Devrimcilerin birlikteliği için

“Kısacası, bir iki yılla anlatılabilecek bir yakın gelecek, ister iktidar ile muhalefet yer değiştirsin ister her biri yerinde kalsın, emekçi yığınlar için bugünden daha umut verici görünmüyor. Bunu söylemenin karamsarlık sayılması ne kadar yanlışsa, hemen sonrasında toplumsal mücadelenin gerçek bir yükseliş dönemine gireceğini öngörmenin temelsiz iyimserlikle eleştirilmesi de o kadar yanlıştır.” 

Bunlar 10 Aralık günü burada yayımlanan yazımın son satırlarıydı.
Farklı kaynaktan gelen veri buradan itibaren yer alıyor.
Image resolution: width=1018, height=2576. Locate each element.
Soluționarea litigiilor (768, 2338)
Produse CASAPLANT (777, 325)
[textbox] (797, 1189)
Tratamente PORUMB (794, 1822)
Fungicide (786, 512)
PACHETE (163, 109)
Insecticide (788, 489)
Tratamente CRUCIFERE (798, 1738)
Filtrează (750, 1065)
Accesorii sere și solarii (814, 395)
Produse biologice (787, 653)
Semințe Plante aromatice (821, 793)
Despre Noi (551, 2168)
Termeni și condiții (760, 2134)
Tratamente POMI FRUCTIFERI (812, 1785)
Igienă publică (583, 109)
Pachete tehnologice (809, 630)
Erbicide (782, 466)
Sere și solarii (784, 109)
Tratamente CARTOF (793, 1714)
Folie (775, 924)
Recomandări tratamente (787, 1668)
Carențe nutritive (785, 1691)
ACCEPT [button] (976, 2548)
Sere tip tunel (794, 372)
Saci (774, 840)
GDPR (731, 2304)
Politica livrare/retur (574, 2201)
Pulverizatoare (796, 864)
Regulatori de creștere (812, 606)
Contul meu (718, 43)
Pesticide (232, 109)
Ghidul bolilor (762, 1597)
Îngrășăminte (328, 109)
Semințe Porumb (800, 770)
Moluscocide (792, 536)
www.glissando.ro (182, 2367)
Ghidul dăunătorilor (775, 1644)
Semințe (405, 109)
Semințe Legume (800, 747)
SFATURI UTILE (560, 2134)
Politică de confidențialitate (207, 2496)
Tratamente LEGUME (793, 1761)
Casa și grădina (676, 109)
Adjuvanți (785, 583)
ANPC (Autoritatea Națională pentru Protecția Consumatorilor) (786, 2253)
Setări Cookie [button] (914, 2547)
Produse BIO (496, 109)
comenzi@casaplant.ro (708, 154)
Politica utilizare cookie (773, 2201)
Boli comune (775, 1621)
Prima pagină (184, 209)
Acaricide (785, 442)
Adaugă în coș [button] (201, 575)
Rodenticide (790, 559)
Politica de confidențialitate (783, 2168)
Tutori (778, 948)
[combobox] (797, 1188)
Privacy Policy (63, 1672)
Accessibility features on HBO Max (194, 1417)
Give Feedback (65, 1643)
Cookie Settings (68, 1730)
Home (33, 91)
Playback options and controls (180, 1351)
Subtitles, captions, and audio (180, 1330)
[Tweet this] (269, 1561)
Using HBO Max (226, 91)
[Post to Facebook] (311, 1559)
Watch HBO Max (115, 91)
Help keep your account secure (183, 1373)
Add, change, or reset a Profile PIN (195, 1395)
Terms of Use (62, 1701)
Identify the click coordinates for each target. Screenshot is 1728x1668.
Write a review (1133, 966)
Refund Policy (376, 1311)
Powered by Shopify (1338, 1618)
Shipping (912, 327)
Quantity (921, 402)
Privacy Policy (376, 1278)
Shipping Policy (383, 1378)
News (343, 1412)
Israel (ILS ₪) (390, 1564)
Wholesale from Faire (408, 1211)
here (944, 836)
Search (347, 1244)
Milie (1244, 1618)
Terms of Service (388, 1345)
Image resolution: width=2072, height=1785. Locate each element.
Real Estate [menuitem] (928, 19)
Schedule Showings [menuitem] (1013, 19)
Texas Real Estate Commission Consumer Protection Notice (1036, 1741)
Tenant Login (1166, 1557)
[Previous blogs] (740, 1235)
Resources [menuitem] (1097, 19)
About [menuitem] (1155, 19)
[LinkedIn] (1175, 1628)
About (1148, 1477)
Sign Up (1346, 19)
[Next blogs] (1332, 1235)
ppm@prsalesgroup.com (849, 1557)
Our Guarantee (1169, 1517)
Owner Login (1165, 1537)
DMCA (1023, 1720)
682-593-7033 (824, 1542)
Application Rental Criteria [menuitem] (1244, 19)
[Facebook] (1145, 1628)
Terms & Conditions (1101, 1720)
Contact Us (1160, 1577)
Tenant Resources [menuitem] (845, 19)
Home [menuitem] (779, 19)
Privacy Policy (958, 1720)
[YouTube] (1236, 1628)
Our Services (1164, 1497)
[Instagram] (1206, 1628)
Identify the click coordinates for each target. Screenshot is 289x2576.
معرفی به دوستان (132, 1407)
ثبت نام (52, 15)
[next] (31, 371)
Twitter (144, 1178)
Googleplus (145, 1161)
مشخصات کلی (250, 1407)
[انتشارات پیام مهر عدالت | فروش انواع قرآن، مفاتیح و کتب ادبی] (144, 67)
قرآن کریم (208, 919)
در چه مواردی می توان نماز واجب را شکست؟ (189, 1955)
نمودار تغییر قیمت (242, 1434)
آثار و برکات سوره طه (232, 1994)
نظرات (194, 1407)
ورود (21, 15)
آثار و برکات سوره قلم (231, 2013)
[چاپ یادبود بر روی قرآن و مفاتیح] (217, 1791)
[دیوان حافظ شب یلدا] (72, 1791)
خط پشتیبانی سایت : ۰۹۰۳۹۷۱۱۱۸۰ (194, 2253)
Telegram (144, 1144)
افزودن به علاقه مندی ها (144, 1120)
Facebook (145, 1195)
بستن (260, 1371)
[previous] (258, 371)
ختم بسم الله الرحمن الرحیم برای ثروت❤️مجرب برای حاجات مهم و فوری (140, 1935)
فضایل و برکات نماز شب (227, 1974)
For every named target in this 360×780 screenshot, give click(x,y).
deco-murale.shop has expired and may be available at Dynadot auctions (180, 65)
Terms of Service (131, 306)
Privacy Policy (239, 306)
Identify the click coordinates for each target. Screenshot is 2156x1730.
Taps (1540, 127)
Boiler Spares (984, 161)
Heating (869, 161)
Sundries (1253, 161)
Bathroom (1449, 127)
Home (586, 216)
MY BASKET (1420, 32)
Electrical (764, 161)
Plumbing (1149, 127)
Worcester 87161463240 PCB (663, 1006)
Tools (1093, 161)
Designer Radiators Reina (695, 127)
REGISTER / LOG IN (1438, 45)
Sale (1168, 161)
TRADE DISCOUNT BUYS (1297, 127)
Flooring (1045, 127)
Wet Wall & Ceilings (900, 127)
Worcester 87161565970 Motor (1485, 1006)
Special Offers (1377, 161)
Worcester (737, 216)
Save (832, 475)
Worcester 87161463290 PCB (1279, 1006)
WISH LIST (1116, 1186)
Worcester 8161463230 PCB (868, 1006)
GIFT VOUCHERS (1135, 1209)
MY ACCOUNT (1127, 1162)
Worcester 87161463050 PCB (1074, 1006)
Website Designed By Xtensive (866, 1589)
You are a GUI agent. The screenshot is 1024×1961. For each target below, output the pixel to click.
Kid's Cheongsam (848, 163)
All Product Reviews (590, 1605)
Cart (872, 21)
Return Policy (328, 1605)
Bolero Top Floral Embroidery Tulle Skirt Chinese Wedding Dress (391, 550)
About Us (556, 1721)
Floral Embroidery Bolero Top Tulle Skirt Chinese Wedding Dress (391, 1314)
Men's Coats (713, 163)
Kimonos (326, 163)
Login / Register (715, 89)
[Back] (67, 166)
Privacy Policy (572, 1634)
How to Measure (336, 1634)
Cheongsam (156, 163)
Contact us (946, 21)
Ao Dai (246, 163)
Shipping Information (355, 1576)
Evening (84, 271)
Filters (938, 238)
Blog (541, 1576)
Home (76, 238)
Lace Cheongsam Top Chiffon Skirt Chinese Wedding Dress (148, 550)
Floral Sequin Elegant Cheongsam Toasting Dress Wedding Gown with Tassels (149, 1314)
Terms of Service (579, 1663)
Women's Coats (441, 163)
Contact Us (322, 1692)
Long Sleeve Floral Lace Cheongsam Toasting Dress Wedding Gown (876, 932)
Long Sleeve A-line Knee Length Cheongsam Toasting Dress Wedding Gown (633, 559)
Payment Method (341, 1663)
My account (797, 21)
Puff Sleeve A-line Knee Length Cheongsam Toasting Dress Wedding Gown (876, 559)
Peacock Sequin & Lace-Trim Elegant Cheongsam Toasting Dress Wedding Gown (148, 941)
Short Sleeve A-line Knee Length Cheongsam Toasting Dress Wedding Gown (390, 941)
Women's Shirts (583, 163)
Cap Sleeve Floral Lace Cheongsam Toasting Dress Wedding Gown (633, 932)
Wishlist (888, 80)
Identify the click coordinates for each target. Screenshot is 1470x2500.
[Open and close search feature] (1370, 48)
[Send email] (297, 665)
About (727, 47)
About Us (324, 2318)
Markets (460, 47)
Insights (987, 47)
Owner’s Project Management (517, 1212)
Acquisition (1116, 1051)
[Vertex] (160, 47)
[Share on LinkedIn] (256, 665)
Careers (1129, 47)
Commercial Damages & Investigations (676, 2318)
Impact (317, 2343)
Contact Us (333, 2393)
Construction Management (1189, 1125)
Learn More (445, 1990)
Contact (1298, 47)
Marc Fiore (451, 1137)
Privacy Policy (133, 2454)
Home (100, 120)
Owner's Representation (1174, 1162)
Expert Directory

“Önceliklerin önceliği, dışa bağımlı bir ekonominin/ülkenin kısıtlarının aşılabilmesidir. Eğer aşılamazsa, bugünkü iktidar adayı muhalefet bloğunun böyle bir gündemi yoksa, AKP sonrası için dahi ümitvar olmak mümkün değildir.

Sonucun sonucu: Sosyalist solun gerçek bir alternatif olarak ortaya çıkması ve umut olması için koşullar seçimler sonrasında çok daha uygun hale gelebilecektir.”

Bunlar da Oğuz Oyan’ın 18 Ocak günü yayımlanan yazısının son satırları. Bu konuda başka çakışmalar da olmuştur herhalde. Ama benim görebildiğim en yakın tarihli olanı, Oğuz Hoca’nın yazdığı ile ortaya çıkan çakışmaydı; bu yüzden onu andım. Buradan devam edebiliriz.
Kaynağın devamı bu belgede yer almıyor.